I’ve been reading and enjoying Lipman’s delightful novels, essentially contemporary comedies of manners, for many years. Her latest involves a 39-year-old female lawyer on home confinement arrest; the book, wrote a New York Times reviewer, brings Lipman’s trademark charm and clever high jinks “while adding a potent dose of wry social commentary.”

“The Swimmers”

by Julia Otsuka (Anchor, $16)

In Otsuka’s bestselling novel, a group of regulars find comfort in meditative laps at an aquatic center. When the pool is abruptly shut down, the swimmers are deeply affected by the loss — particularly Alice, living with dementia and slipping into memories of a childhood spent in a Japanese American incarceration camp during the war. NPR reviewer Maureen Corrigan called it “a slim brilliant novel about the value and beauty of mundane routines that shape our days and identities.”

“The Maid”

by Nita Prose (Ballantine Books, $18)

Prose’s debut mystery features a delightful heroine: Molly, a neurodivergent young woman who works as a maid in a fancy hotel — and isn’t sure what to do when a dead body turns up in a room she’s slated to clean. I fell in love with Molly when I read this a year ago, and am eager for the eventual movie (Florence Pugh is slated to star).

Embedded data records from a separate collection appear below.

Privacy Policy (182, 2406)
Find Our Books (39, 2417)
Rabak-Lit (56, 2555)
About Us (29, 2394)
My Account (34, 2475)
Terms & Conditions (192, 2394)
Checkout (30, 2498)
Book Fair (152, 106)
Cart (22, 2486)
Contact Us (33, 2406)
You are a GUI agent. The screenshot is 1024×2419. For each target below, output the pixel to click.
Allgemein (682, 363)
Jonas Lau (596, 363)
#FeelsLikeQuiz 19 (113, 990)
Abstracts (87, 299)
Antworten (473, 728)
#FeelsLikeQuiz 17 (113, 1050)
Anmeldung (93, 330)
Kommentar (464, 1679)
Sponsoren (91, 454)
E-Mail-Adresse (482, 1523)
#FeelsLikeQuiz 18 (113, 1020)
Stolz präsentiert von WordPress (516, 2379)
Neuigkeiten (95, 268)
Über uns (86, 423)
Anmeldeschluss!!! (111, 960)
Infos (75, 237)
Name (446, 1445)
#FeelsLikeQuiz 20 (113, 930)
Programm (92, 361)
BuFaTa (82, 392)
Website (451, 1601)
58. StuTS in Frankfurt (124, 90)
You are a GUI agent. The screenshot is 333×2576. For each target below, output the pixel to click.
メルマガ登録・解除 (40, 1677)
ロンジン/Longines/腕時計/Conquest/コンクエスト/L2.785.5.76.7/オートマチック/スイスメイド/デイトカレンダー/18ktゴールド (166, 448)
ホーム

“Lorraine Hansberry: The Life Behind ‘A Raisin in the Sun’”

by Charles J. Shields (Holt Paperbacks, $19.99)

Hansberry, the first Black woman to have a play performed on Broadway, lived a tragically short life (she died of cancer in 1965, aged just 34), but biographer Shields here gives those brief years their due. A starred Kirkus Review described the book as “a revealing and rewarding biography documenting the life, work, and historical relevance of a great American author.”

“How the Word Is Passed: A Reckoning with the History of Slavery Across America”

by Clint Smith (Little, Brown, $18.99)

Winner of the nonfiction award from the National Book Critics Circle, Smith’s book takes his readers on an unflinching tour of our country’s past. The Washington Post called it “an eminently readable, thought-provoking volume, with a clear message to separate nostalgic fantasy and false narratives from history.”